Interleukin-12 exacerbates symptoms in an MRL/MpJ-Faslpr mouse model of systemic lupus erythematosus

Interleukin (IL)-12 modulates the generation and function of a variety of immune cells and serves an important role in the pathogenesis of autoimmune diseases. However, the precise role of IL-12 in the pathogenesis of systemic lupus erythematosus (SLE) remains to be elucidated. In the present study, the serum levels of IL-12 in patients with SLE were determined using an ELISA. The association between serum levels of IL-12 and clinical and laboratory indices, specifically, disease activity and complement 3, were analyzed. Recombinant IL-12 or an anti-IL-12 antibody was used to treat the MRL/MpJ-Fas(lpr) mouse model of systemic lupus erythematosus. The glomerulonephritis and inflammatory cell infiltration was examined to evaluate histological changes using hematoxylin and eosin and Periodic acid-Schiff staining. Serum creatinine and proteinuria were used to determine renal function. The levels of anti-double stranded DNA and anti-nuclear autoantibodies were assessed.
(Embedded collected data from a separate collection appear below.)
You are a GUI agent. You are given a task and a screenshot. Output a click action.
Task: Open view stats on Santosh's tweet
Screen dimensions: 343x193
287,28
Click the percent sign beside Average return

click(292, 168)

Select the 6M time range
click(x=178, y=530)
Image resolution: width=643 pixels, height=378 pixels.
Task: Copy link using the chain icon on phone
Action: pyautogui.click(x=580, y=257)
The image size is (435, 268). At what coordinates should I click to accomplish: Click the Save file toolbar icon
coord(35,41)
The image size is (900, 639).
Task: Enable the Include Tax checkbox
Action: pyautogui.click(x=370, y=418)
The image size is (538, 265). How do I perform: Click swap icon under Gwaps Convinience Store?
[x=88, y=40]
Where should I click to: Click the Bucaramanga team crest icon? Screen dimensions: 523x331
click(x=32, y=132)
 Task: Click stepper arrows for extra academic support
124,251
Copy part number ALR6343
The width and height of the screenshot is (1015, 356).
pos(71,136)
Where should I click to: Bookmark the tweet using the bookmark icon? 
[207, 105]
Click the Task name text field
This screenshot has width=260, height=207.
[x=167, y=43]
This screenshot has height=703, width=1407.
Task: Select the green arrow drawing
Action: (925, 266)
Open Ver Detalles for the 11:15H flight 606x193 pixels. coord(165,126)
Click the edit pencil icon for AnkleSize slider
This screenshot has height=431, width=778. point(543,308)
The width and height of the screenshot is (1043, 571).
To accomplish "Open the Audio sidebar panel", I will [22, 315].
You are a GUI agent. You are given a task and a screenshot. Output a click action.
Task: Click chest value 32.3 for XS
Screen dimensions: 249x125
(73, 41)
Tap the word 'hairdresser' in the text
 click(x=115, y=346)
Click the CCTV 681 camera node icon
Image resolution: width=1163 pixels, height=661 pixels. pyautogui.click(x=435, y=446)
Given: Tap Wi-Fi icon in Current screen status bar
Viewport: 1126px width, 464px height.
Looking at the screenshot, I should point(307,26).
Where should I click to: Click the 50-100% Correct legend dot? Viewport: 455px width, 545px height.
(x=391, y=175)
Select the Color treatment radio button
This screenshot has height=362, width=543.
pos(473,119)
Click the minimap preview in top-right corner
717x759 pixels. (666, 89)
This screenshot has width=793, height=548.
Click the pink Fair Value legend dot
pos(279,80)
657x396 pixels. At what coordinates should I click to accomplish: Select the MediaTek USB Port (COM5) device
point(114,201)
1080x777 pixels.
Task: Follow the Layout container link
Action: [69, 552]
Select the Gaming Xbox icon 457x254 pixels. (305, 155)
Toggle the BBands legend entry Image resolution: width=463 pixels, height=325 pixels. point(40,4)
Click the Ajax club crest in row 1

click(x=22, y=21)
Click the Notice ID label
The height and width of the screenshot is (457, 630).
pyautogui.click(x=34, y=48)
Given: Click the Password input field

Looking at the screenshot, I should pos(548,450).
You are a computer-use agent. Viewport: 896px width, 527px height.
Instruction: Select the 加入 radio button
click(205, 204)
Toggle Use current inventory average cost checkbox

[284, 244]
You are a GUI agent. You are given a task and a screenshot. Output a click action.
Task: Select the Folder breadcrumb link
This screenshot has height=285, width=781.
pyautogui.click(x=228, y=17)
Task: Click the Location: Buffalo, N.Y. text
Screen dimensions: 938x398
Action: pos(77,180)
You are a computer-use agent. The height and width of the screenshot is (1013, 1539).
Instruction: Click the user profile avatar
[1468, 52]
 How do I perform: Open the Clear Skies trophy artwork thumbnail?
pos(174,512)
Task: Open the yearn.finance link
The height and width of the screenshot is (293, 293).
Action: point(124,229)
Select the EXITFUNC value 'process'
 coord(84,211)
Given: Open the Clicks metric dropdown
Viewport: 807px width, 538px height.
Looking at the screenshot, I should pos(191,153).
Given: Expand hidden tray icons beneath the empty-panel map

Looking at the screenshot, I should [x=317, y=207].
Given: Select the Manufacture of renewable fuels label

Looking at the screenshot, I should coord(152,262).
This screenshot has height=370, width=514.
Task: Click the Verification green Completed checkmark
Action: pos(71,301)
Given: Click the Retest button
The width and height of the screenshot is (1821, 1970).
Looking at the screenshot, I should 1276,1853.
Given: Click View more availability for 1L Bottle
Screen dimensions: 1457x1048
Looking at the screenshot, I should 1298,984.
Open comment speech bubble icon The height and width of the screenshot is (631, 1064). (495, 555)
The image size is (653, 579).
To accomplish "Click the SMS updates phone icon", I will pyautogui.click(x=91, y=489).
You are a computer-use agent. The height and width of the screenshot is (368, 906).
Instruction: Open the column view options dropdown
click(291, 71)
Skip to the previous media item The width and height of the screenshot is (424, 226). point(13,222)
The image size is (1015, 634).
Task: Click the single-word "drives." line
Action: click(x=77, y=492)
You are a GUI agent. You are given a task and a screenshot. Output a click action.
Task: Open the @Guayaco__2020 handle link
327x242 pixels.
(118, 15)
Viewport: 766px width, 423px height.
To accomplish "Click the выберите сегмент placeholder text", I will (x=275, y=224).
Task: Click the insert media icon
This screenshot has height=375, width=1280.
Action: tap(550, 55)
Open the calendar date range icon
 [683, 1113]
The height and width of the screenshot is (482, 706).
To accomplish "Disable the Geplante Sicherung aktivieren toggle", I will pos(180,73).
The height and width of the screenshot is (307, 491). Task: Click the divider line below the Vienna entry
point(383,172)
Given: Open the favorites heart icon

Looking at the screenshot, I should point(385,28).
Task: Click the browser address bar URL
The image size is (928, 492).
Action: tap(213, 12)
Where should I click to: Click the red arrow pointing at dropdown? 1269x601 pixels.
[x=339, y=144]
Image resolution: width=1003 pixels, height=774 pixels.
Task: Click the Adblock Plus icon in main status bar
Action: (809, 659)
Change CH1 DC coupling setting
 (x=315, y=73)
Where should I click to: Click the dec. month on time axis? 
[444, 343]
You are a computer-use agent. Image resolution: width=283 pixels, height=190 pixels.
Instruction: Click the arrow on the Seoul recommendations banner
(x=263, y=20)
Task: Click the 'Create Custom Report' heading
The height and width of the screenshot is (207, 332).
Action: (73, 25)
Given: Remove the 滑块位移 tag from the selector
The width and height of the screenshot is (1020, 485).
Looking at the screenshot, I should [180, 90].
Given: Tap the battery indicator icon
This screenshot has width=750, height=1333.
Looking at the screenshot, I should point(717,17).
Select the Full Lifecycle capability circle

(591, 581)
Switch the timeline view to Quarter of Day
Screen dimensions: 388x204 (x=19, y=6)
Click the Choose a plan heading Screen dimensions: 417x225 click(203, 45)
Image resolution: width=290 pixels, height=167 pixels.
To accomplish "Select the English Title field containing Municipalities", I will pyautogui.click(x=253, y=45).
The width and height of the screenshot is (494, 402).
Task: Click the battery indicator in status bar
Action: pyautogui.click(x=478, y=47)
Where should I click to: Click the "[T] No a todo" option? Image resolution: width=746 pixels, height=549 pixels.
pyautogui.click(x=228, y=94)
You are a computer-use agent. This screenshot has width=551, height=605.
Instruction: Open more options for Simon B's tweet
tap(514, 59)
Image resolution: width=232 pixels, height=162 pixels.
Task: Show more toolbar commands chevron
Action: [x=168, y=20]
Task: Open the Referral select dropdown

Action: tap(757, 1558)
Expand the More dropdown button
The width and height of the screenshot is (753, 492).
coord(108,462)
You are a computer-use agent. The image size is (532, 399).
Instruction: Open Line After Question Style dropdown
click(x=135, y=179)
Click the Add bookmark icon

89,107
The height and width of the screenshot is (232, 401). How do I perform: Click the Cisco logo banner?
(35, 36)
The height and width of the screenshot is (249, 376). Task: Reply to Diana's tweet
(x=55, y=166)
The results demonstrated that serum levels of IL-12 were markedly increased in patients with SLE compared with controls and in lupus model mice in comparison with control mice. The serum levels of IL-12 increased with disease severity in patients with SLE. SLE-like symptoms were exacerbated in lupus model mice treated with exogenous IL-12. However, SLE-like symptoms were ameliorated in lupus model mice treated with an anti-IL-12 antibody. The present results demonstrated that IL-12 aggravated SLE and anti-IL12 antibodies ameliorated SLE. The present data suggest that blocking IL-12 may be a beneficial therapeutic strategy to halt the progression of lupus nephritis.